Burp Collaborator is the new thing. Default setting is to Use the default collaborator server which is annoying. So after every new installation of Burp, this is one of the options that I modify. I am not quite sure what kind of information is passed to the server, but I’d rather not have our clients’ info sent to the default server. You can run your own too. Read more about it in the documentation.

2. Alerts

Alerts tab is important. Especially on TLS connection problem or timeouts. Pay close attention to this tab and read the information if it lights up.

3. Extender

Burp has support for extensions. Extensions can be created in Java, Python or Ruby. Unfortunately there is not a lot of documentation for non-Java extension deployment. Personally I prefer Python and most of what I have learned has been from reading other people’s extensions.

3.1 Extensions

This tab shows the current extensions and if they are loaded. It also displays their output and errors. You can also add extensions here. After loading an extension pay attention to the errors tab in case there are errors. Adding an extension is simple, click Add and then select the type and path to the extension file. I usually put them in a sub-directory inside the Burp directory.

3.2 BApp Store

Installing plugins from the Burp app store is a breeze. Just switch to this tab, select the extension and click Install. If the extension is written in Python you have to install Jython and if it is not set in the application, Burp conveniently shows you a Download Jython button.

Need Jython Need Jython

Clicking on the download button open up this page. Download the latest Standalone Jar. I usually just put it in the same directory as Burp. Then switch to the Extender > Options tab and select it under the Python Environment > Location of the Jython standalone JAR file and you are good to go.

Path to Jython Path to Jython

Now the Install button lights up and you can install the extension(s).

3.3 APIs

APIs tab contains the API documentation. Burp extensions can use this APIs to interact with Burp. As you can see the documentation is for Java extensions.

3.4 Options

As we have seen before, we can set the paths to Jython and JRuby here. We can also designate directories for extension written in Java and Python. When Burp starts, extensions in these directories are automatically loaded.


4. Where do We Go from Here?

I have talked a lot about the options in Burp, but I have done nothing. From next part, I am going to proxy some sample thick clients using Burp. My biggest problem is finding applications that need the Burp functionalities that we have talked about (e.g. Streaming Responses or Hostname Resolution). If I cannot find such applications in the real world, I am going to develop a few small applications and then we can practice on them.
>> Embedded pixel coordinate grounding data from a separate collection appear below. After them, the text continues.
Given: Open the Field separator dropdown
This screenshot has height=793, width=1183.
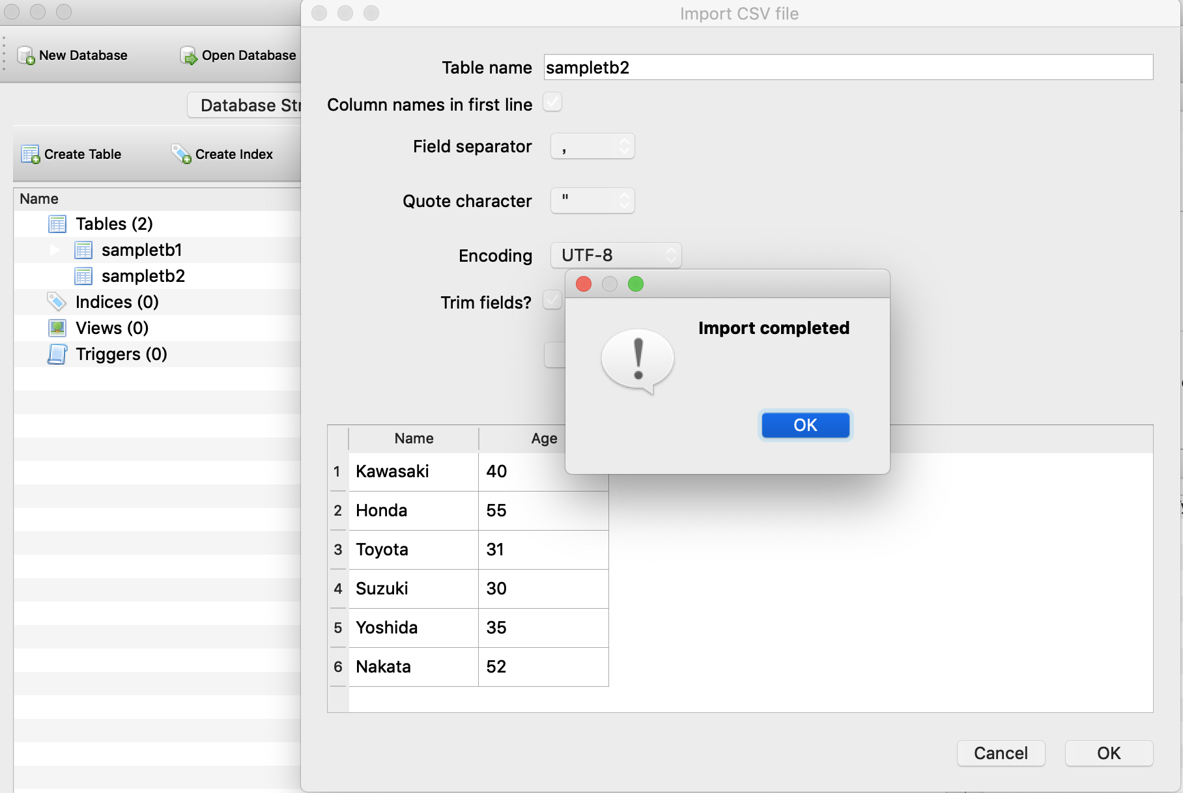Looking at the screenshot, I should pyautogui.click(x=592, y=146).
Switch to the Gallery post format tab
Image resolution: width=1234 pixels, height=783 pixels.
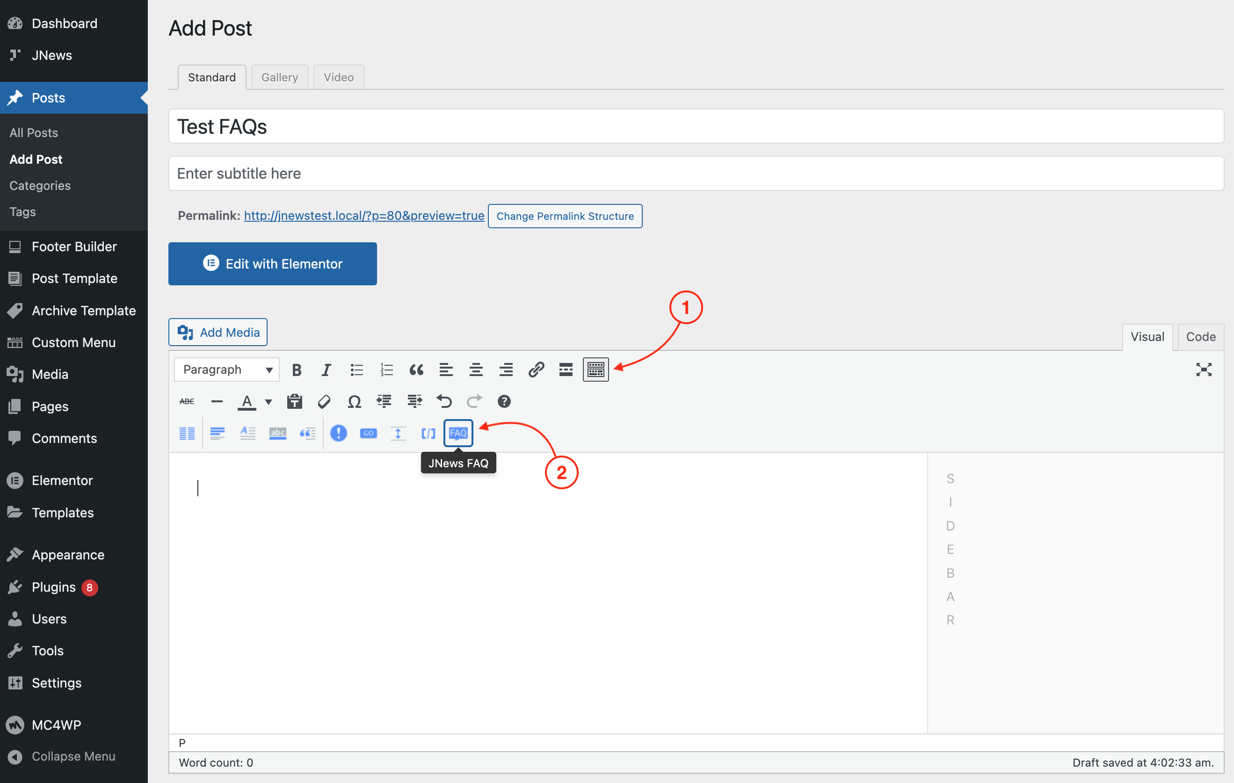click(x=279, y=77)
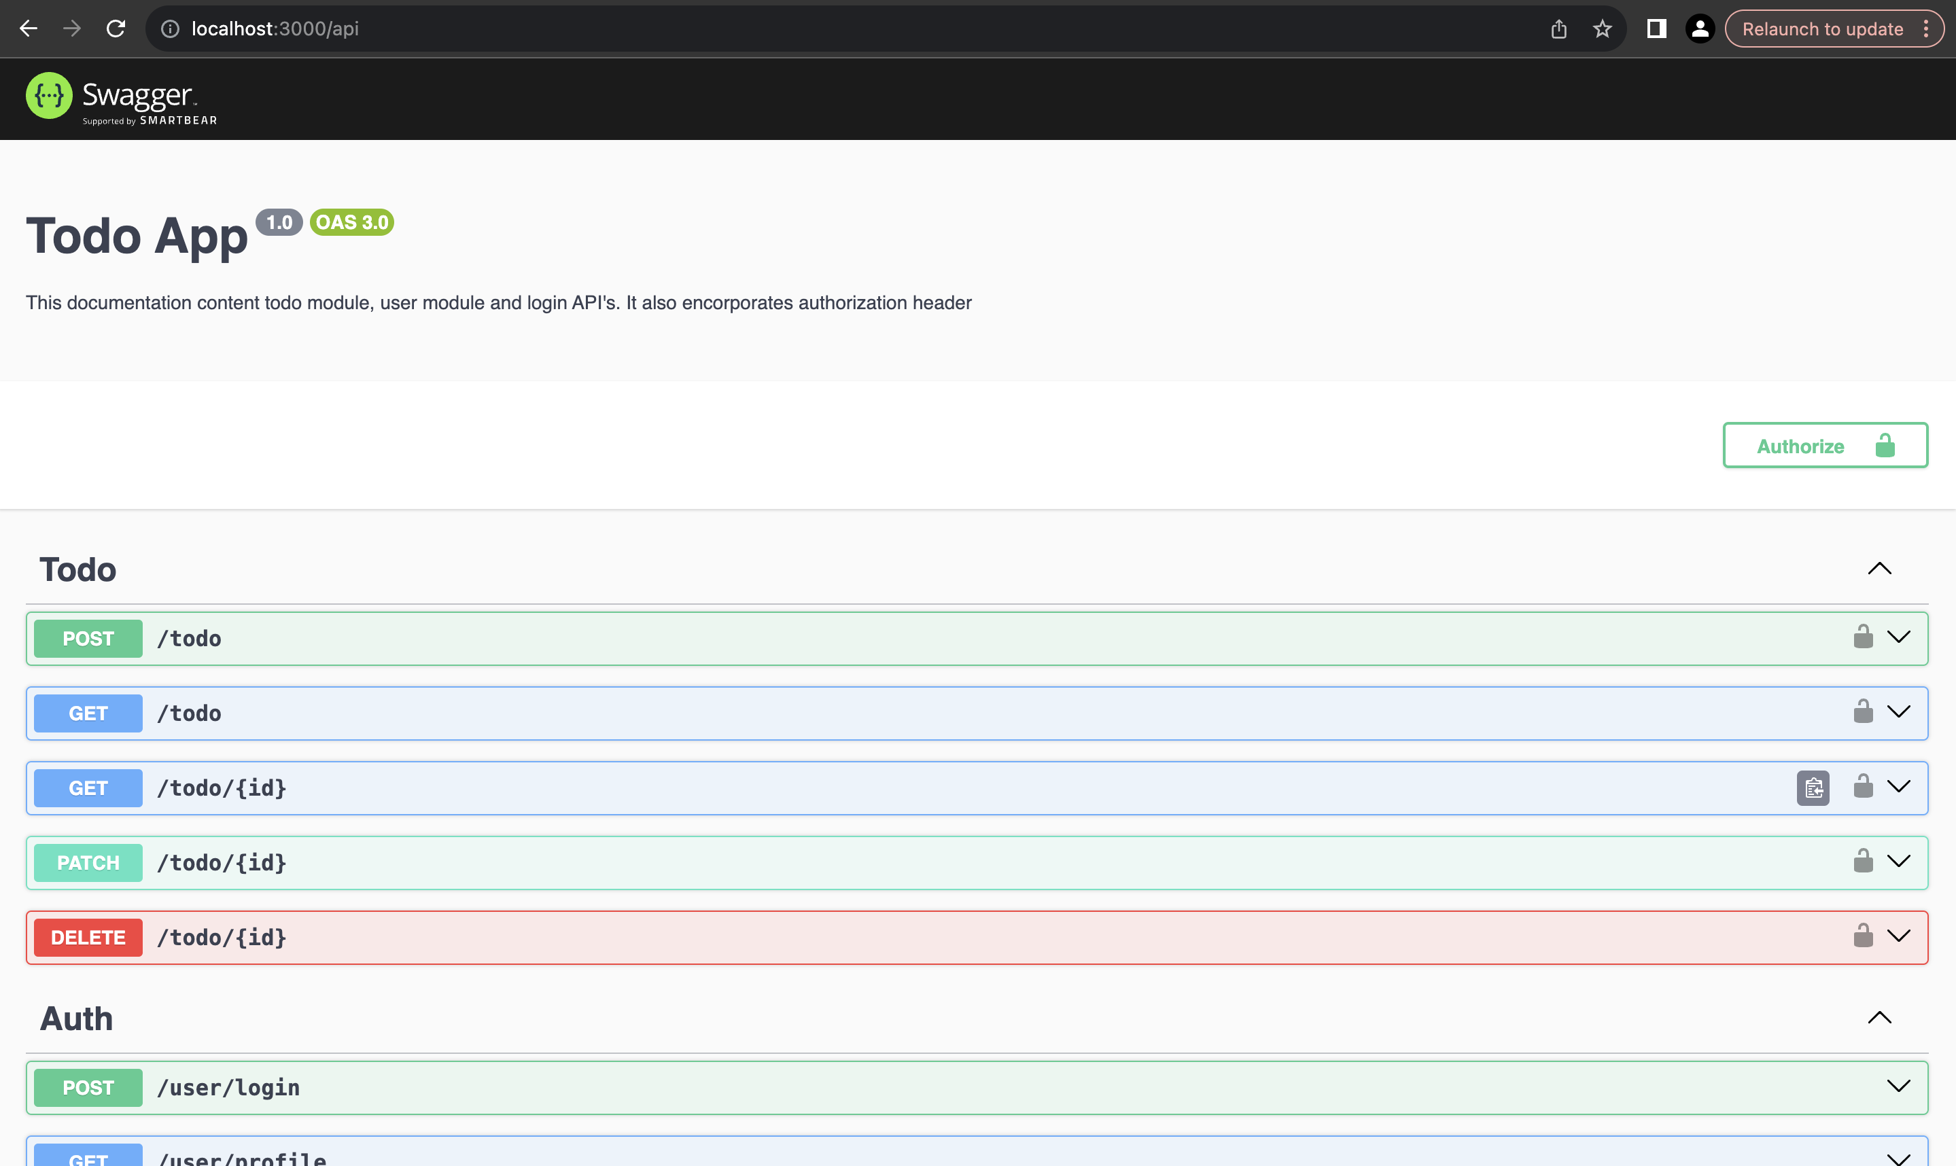This screenshot has height=1166, width=1956.
Task: Click the lock icon on POST /todo
Action: click(1862, 637)
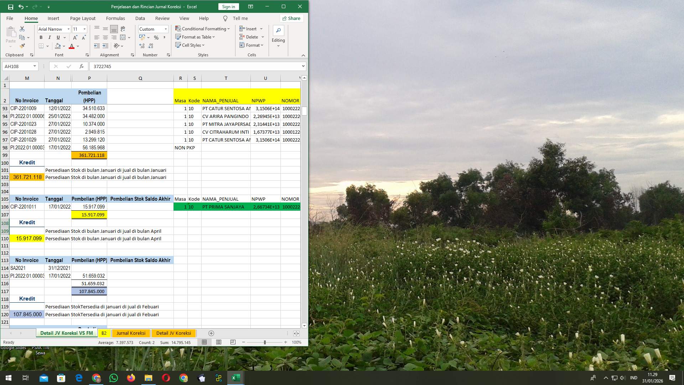Apply comma style number format
684x385 pixels.
tap(164, 37)
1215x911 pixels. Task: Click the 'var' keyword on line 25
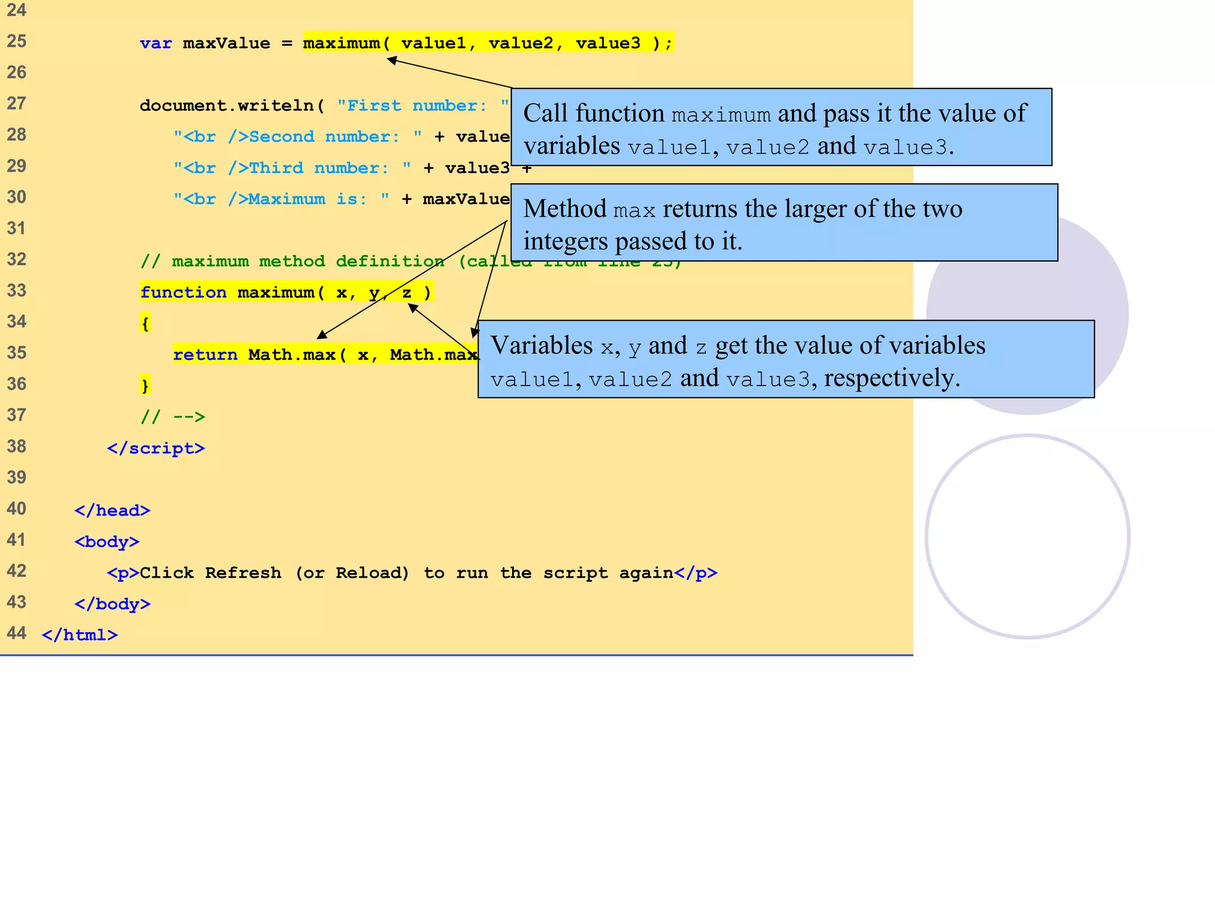tap(155, 43)
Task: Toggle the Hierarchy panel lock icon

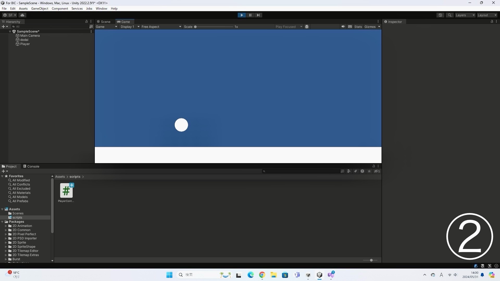Action: pos(86,22)
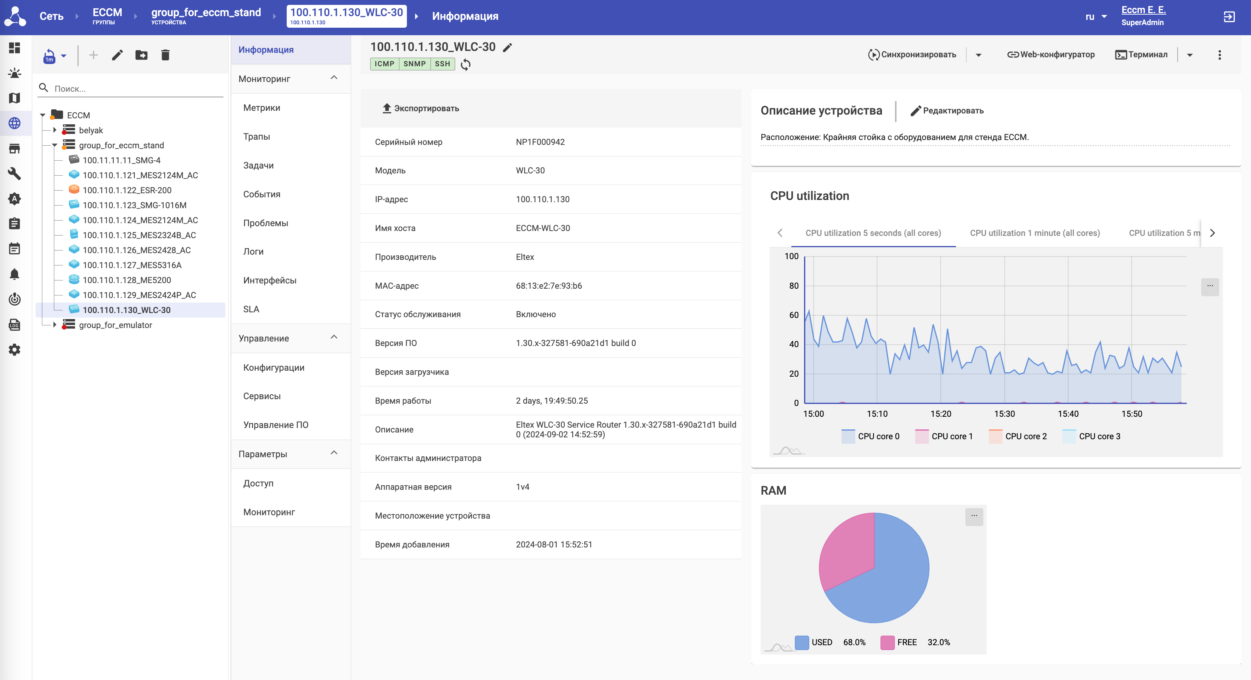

Practice is important. We don’t want to turn into what the famous Persian poet and scholar Saadi Shirazi (سعدی شیرازی) called “عالم بی عمل” or “learned man without practice.” As Saadi says in his Gulistan (گلستان or rose garden), chapter 8: “On Rules for Conduct in Life” Maxim 50:

A disciple without intention is a lover without money; a traveller without knowledge is a bird without wings; a scholar without practice is a tree without fruit, and a devotee without science is a house without a door. The Quran was revealed for the acquisition of a good character, not for chanting written chapters. A pious unlettered man is like one who travels on foot, whilst a negligent scholar is like a sleeping rider. A sinner who lifts his hands in supplication is better than a devotee who keeps them proudly on his head.

A good humoured and pleasant military officer
Is superior to a theologian who injures men.

One being asked what a learned man without practice resembled, replied: ‘A bee without honey.’

Say to the rude and unkind bee,
‘At least forbear to sting, if thou givest no honey.’

It’s a good book, there are English translations of it in the public domain. Translation from the University of Adelaide website or Archive.org.